The other day while I was pretending to work, I came across an article by my hero Dave Barry in which the following passage appeared:

Can carrots burn down your house?

This urgent question comes up thanks to reader Doug Forand, who writes to describe an alarming discovery he made recently while experimenting with carrots in his microwave oven.

(You may be wondering why he was experimenting with carrots in his microwave oven. He had a solid scientific reason: His wife was not home.)

Doug claims that if you break a carrot into two pieces, then place the pieces on a plate so they’re just touching, then cook them in the microwave, “intense flames will start to shoot out of the carrot at the contact point.”

As a journalism professional, I am always interested in new ways to make things burst into flame. (All guys are. That’s why we have a Defense Department.) So I decided to try to reproduce Doug Forand’s experiment. Because of the potential danger that I would turn my house into a raging inferno, I took the safety precaution — originally developed by scientists conducting nuclear tests — of placing the beer outside.

Well, imagine my delight. I haven’t tried this bold experiment yet but it’s on my list. I have previously been made aware of a similar experiment involving grapes. The experiment goes exactly the same except with ordinary seedless grapes. That particular experiment I have attempted to replicate. As Dave points out above, I observed the first rule of safety: my wife was not at home.

As soon as the family made a weekend foray to Grandma’s, I made my way to the Westbrook Microwave Oven of Science and began my research. Sadly, nothing happened. Now, in a former life, I did REAL experiments in a REAL laboratory and often had the same results. (Side note: this does not necessarily translate to a REAL job in the REAL world. I was lucky – I went to work for a defense contractor during a time in our history when they were hiring anything that moved. I was proud of myself until I realized that I was hired in the same group as a woman whom I never saw do anything except hang around outside smoking cigarettes.) Back then, I had a professorial advisor I could run to for sympathy but there is no such safety net now. There’s just me and my brain. As a result, I pitched the stubborn grapes and went and did something else. No college degree was at stake so why bother? (Update:  got them to work.  Very cool.)

There’s a parallel here. As the dad, you are the final stop – the last hope. When toys break, dogs tunnel under fences and go on a merry escapade, fish go belly up, water heaters fail, cars leak oil, Christmas lights don’t light, model cars don’t fit right, chairs fall apart, and any of a number of other domestic disasters strike, You, The Dad, are the one they run to. There’s nobody else. Now that my own Dad is no longer with us, there’s nobody for me to call any more so I have to succeed or fail on my own and the pressure can be intense. That’s why it’s so easy to just walk away from the non-sparking grapes; because I had the luxury of having “walk away” as an option. You don’t often have that option as the Dad.

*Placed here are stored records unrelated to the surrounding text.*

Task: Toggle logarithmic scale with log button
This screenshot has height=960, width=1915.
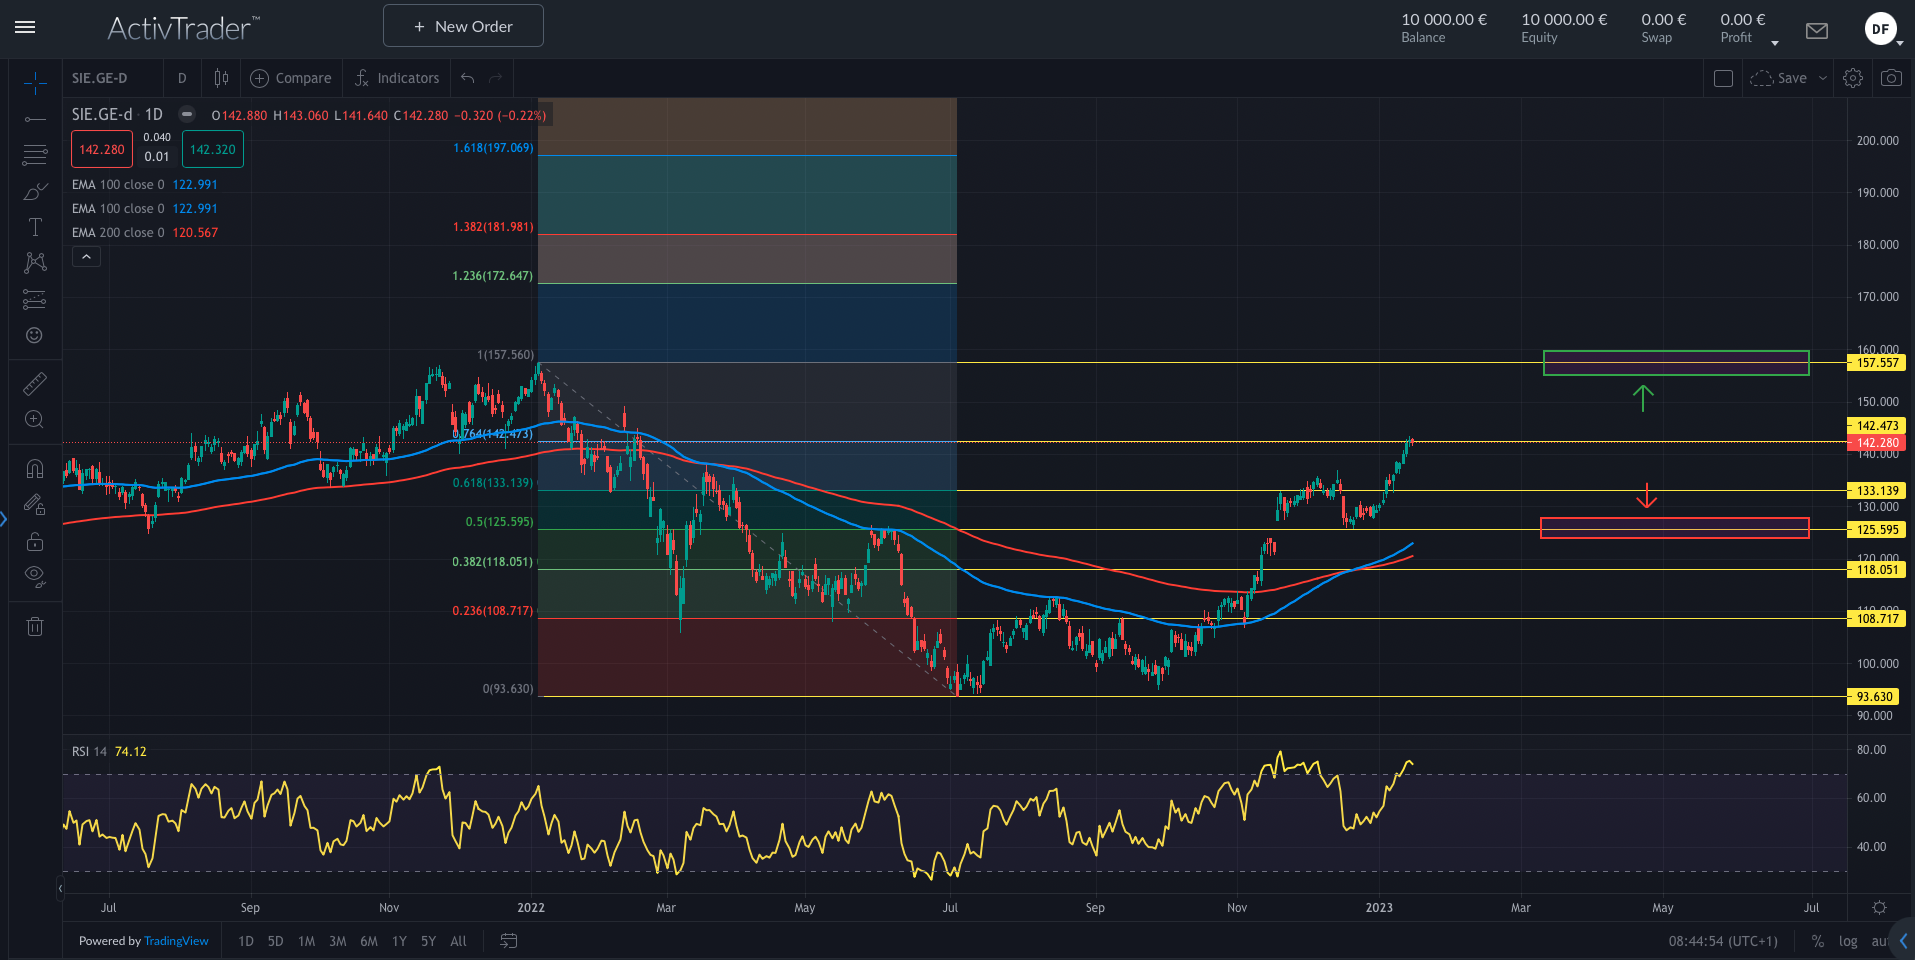Action: [x=1847, y=941]
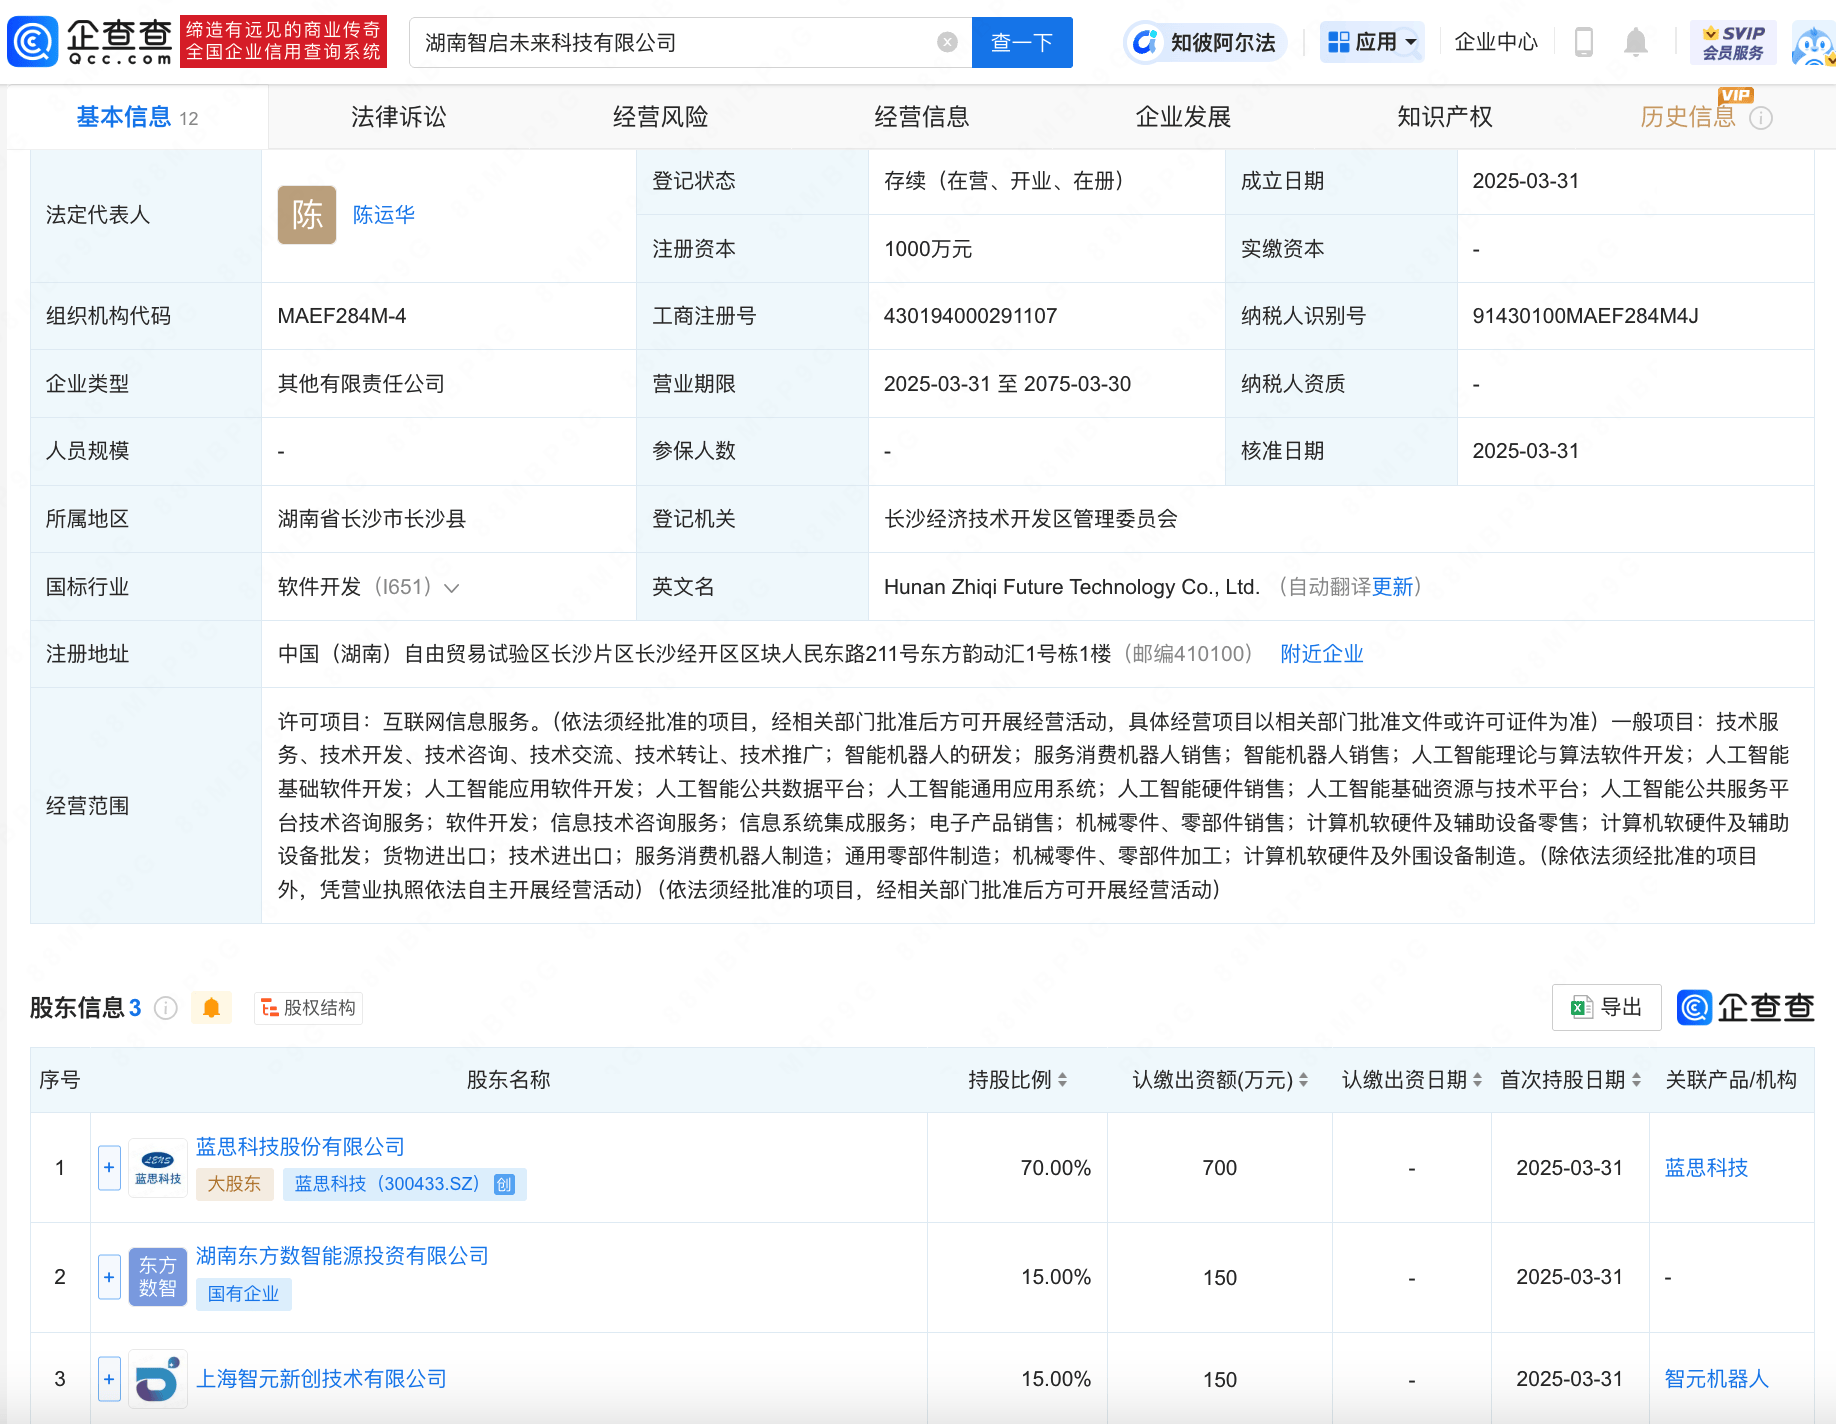Expand the 湖南东方数智能源投资 shareholder row

point(109,1277)
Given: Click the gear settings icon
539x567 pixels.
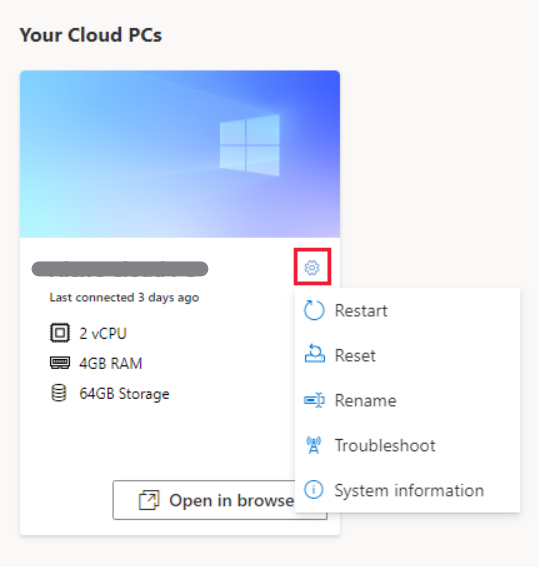Looking at the screenshot, I should click(x=312, y=268).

There have been other failed or incomplete experiments. There was my idea for a gatling-style rubberband machine gun. I had the thing drawn out but it was never built after a certain someone caught wind of it and nixed the project. (The building materials were recycled however when we made a rocket out of a plastic soda bottle and the bicycle pump). Then there was the simulated grain-elevator explosion that I saw Mr. Wizard do years ago on the Letterman show. That would have been glorious but apparently, the manufacturers of common flour have figured out some way of making it so that it doesn’t form an explosive dust. DARN! One day, I’ll find a supplier of the real dust-forming variety and then watch out! Maybe I could make a rocket motor out of that stuff and an old paint can.

But it does bother me; I intend to make this grape thing work someday and when the sparks begin to fly, I intend to laugh maniacally and shout “IT’S ALIVE!” like Dr. Frankenstein. Think of what Frankenstein would have been able to accomplish with a microwave! At the very least, he would have had his own TV show.